A LGPD entraria em vigor em agosto de 2020; a Medida Provisória 959 prorrogou a vigência para janeiro de 2021, mas com a aplicação de penalidades somente a partir de agosto de 2021. A MP foi aprovada na Câmara ontem (dia 25 de agosto), e hoje (26 de agosto) o Senado aprovou a MP, mas com a vigência IMEDIATA. Apenas as multas ficarão para agosto/2021.
O que é a LGPD mesmo?…
Muitos ainda não sabem o que é a Lei Geral de Proteção de Dados (LGPD); e dos que sabem, há os que não têm a menor ideia do impacto dela em seus negócios.
Trata-se da Lei n° 13.709/2018, que dispõe sobre o tratamento de dados das pessoas físicas, normatizando o seu uso, guarda, exibição, utilização etc., impondo penalidades, exigindo consentimentos, dentre outras obrigações.
Em resumo, se você possui, recolhe, utiliza ou trata por qualquer modalidade informações de pessoas físicas, você está sujeito à LGPD.
Pense bem: se a sua empresa vende para pessoas físicas (comércio varejista ou prestador de serviços), ela trata dados dessas pessoas. Se só se relaciona comercialmente com outras pessoas jurídicas, ok, menos um problema, mas se possui funcionários, pronto, já está tratando de dados pessoais. Será difícil alguma empresa estar fora do alcance da LGPD.
Para se ter uma ideia do alcance, a lei define “tratamento de dados” o seguinte: “toda operação realizada com dados pessoais, como as que se referem a coleta, produção, recepção, classificação, utilização, acesso, reprodução, transmissão, distribuição, processamento, arquivamento, armazenamento, eliminação, avaliação ou controle da informação, modificação, comunicação, transferência, difusão ou extração”.
A lei determina que dados pessoais somente podem ser utilizados com consentimento do titular, ou, sem consentimento, nos seguintes casos: proteção do crédito, utilização judicial, execução de contratos.
Esse consentimento deve ser fornecido por escrito, e pode ser revogado a qualquer tempo, também por escrito. E quando do consentimento, a finalidade do uso deve ser expressamente indicada.
Terminado o uso para o qual foi consentido, ou revogada a permissão, os dados devem ser eliminados.
A pessoa física titular dos dados possui os seguintes direitos – o que, na outra ponta, significa um dever para as empresas que os possuem: confirmação da existência de tratamento; acesso aos dados; correção de dados incompletos, inexatos ou desatualizados; anonimização, bloqueio ou eliminação de dados desnecessários, excessivos ou tratados em desconformidade com o disposto nesta Lei; portabilidade dos dados a outro fornecedor de serviço ou produto, mediante requisição expressa, de acordo com a regulamentação da autoridade nacional, observados os segredos comercial e industrial; eliminação dos dados; informação das entidades públicas e privadas com as quais o controlador realizou uso compartilhado de dados; informação sobre a possibilidade de não fornecer consentimento e sobre as consequências da negativa; revogação do consentimento.
A lei prevê até de que forma e em qual prazo as empresas deverão responder as solicitações acima.
Daí já se pode entender o impacto para as empresas: precisam estar aptas a realizar todos esses procedimentos com as informações que possuem de pessoas físicas, sob pena de sofrerem sanções pecuniárias (falaremos mais a frente das multas). Um sistema de gerenciamento (ERP) será necessário.

Itens de dados:
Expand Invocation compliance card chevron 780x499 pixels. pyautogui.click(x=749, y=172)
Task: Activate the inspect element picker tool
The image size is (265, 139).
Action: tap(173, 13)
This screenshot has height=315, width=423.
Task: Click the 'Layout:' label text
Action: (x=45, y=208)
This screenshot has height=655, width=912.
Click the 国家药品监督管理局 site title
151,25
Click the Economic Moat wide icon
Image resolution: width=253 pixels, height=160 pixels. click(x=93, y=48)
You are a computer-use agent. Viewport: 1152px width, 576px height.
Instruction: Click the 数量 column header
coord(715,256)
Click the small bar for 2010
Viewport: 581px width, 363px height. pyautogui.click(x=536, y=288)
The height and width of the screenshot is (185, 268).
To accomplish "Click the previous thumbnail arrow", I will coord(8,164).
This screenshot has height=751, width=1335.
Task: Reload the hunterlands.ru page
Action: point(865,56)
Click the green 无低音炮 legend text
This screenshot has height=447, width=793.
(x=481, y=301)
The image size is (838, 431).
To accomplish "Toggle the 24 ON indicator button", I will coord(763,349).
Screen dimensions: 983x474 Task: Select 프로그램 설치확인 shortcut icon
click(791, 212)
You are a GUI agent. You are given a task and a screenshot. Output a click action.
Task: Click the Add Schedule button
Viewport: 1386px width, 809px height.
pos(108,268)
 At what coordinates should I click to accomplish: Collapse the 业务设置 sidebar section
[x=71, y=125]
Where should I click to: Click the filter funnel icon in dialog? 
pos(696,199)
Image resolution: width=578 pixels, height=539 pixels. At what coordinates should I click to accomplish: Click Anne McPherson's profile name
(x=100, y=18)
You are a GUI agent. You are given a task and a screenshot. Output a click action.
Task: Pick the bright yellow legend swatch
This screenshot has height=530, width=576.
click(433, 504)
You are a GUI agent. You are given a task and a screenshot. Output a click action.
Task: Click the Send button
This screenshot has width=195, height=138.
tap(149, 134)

Problema a resolver:
Dê continuidade ao texto sobre a LGPD, começando logo após a última frase dele.

Resposta:
A lei prevê que os agentes devem adotar medidas de segurança aptas a proteger os dados pessoais. Até aí, nada inesperado. Mas o parágrafo primeiro do artigo 46 estabelece que a Autoridade Nacional poderá dispor sobre padrões técnicos mínimos para tornar aplicável tal disposição. É de se esperar o que será regulado nesse sentido, se é que teremos regulação.
Dependendo, pode criar despesas consideráveis para pequenas e médias empresas.
Prevê ainda a lei que “o controlador deverá comunicar à autoridade nacional e ao titular a ocorrência de incidente de segurança que possa acarretar risco ou dano relevante aos titulares”. Em breve, portanto, será criada mais uma declaração, nos termos das que já existem para o fisco e para o Coaf.
O artigo 50 da Lei estabelece a obrigação de implementação de regras de boas práticas e de governança para o tratamento dos dados. Aqui, mais uma obrigação: não será demais obter uma certificação para que se comprove tal fato perante a autoridade, consumidores, justiça etc.
Por fim, as penalidades, afinal, nosso legislador é pródigo em imputar multas para os particulares, e no caso da LGPD, não foi diferente.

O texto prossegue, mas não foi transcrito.